Istituti che finanziano stranieri: quali banche marocchine concedono mutui ai non residenti
In Marocco, alcune banche offrono mutui anche a stranieri non residenti, soprattutto se l’investimento riguarda l’acquisto di immobili destinati a uso personale o investimento. Tra gli istituti più noti che concedono crediti ai non residenti troviamo Banque Populaire, Attijariwafa Bank e BMCE Bank. Queste banche hanno procedure dedicate per clienti stranieri e spesso collaborano con agenzie immobiliari e consulenti locali per facilitare l’iter.
Per ottenere il mutuo, è essenziale rivolgersi direttamente agli sportelli o, in alternativa, consultare i loro siti web per avviare una prima valutazione. Alcune banche potrebbero richiedere di aprire un conto corrente locale per gestire le transazioni legate al mutuo.

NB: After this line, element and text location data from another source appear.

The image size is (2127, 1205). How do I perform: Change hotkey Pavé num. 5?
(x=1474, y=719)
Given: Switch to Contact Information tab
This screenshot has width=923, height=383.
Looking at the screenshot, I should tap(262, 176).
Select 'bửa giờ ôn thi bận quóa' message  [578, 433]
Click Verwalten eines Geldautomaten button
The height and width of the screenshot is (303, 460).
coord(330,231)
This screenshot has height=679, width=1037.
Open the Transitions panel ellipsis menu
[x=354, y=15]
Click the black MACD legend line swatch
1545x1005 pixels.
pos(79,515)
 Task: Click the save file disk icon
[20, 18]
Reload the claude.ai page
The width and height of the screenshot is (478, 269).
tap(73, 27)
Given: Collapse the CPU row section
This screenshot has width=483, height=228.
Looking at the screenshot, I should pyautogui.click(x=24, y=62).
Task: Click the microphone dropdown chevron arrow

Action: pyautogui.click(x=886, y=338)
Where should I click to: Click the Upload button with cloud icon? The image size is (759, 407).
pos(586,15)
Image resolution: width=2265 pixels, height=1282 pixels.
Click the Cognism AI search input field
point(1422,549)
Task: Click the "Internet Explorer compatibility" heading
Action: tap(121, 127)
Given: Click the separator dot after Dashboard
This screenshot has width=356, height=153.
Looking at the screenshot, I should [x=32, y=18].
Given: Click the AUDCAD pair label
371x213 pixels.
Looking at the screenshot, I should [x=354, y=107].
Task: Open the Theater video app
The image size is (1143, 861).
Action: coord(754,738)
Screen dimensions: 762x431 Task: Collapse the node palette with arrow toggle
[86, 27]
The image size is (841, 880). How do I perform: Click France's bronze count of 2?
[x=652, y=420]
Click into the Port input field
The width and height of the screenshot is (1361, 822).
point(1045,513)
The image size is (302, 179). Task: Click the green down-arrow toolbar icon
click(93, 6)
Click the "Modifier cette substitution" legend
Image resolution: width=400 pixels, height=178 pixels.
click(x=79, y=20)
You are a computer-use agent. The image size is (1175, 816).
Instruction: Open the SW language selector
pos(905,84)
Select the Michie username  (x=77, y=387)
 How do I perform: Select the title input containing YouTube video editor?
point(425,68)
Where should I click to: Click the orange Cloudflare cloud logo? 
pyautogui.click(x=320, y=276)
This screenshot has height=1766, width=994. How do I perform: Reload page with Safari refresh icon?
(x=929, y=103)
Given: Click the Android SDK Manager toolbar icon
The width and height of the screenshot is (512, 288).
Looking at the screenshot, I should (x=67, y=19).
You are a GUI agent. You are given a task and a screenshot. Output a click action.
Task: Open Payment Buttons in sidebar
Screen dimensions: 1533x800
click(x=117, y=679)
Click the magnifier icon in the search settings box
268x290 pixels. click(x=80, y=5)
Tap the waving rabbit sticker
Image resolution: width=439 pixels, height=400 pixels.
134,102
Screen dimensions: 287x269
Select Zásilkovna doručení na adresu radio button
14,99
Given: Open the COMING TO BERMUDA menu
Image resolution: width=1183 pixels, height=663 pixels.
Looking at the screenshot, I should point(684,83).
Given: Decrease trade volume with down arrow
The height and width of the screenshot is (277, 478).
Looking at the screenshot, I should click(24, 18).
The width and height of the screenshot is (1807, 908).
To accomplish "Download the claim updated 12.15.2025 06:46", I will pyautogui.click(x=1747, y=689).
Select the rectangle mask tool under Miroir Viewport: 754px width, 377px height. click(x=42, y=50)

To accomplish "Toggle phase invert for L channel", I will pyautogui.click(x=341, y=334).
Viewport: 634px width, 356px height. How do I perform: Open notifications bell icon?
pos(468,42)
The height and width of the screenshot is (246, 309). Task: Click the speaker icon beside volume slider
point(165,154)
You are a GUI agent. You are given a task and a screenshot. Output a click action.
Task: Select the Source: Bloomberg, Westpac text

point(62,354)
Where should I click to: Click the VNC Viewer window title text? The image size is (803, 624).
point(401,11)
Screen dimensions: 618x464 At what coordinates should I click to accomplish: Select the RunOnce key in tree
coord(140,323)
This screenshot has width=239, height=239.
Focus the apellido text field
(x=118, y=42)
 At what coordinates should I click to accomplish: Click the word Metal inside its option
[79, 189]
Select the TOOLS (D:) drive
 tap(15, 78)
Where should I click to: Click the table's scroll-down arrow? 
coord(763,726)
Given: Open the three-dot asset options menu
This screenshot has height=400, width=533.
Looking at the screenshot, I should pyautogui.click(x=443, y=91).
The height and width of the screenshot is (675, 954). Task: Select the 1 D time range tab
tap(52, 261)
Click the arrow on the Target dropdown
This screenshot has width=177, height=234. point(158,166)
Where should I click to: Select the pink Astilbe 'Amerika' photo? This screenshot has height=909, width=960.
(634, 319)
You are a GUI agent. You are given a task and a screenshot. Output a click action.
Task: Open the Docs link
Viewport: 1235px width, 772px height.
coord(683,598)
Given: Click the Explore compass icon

Requisiti di reddito e documenti: cosa deve presentare un italiano per fare richiesta
Per fare richiesta di mutuo in Marocco da non residente, un cittadino italiano dovrà presentare alcuni documenti fondamentali che attestino la sua capacità reddituale e la situazione patrimoniale. Tra i documenti principali richiesti troviamo:
- buste paga aggiornate degli ultimi mesi;
- dichiarazioni dei redditi recenti o bilanci se il richiedente è un imprenditore;
- documenti di identità validi (passaporto);
- documentazione sull’immobile da acquistare (contratto preliminare, perizia se richiesta dalla banca);
- eventuale certificato di residenza all’estero o prova della non residenza in Marocco.
È importante che i documenti siano tradotti in francese o arabo e, in alcuni casi, legalizzati o apostillati per essere accettati dalle banche marocchine.
Anticipo richiesto e rapporto loan-to-value: tipicamente quanto finanziano
Le banche marocchine che finanziano i non residenti richiedono generalmente un anticipo che può variare tra il 50% e il 70% del valore dell’immobile. Questo significa che il loan-to-value (LTV) si posiziona tra il 30% e il 50% circa.
Questa quota minore di finanziamento rispetto a quanto si può ottenere in Europa è dovuta a una maggiore cautela nei confronti dei non residenti e alla necessità di limitare il rischio in caso di insolvenza. È quindi fondamentale prepararsi a coprire di tasca propria una buona parte del prezzo di acquisto.
Garanzie aggiuntive: ipoteca sull’immobile, eventuale garante locale o depositi cauzionali
Per assicurare il finanziamento, le banche marocchine richiedono garanzie piuttosto stringenti, tra cui:
- l’ipoteca sull’immobile acquistato, che costituisce la garanzia principale;
- in alcuni casi può essere richiesto un garante locale, cioè una persona marocchina che si impegna a rispondere in caso di problemi di pagamento;
- alcune banche potrebbero inoltre richiedere depositi cauzionali o altri strumenti finanziari come ulteriore garanzia.
Queste condizioni servono a tutelare la banca e a rendere il mutuo meno rischioso, soprattutto quando il richiedente non risiede in Marocco.
Iter di approvazione e tempistiche: come funziona la pratica di mutuo e quanto tempo può richiedere
L’iter di approvazione di un mutuo per non residenti in Marocco può essere più lungo rispetto a quello per residenti, a causa di verifiche aggiuntive sulla documentazione e sulla situazione creditizia del richiedente.
In genere, dalla presentazione della richiesta alla firma del contratto possono passare dalle 4 alle 8 settimane. Questo tempo include:
- la valutazione della documentazione;
- l’analisi del merito creditizio e della capacità di rimborso;
- la perizia dell’immobile (se richiesta);
- la stipula del contratto di mutuo e la registrazione delle garanzie (come l’ipoteca).
Essere preparati e fornire tutta la documentazione richiesta in modo completo e corretto aiuta a velocizzare l’iter e a migliorare le probabilità di ottenere l’approvazione.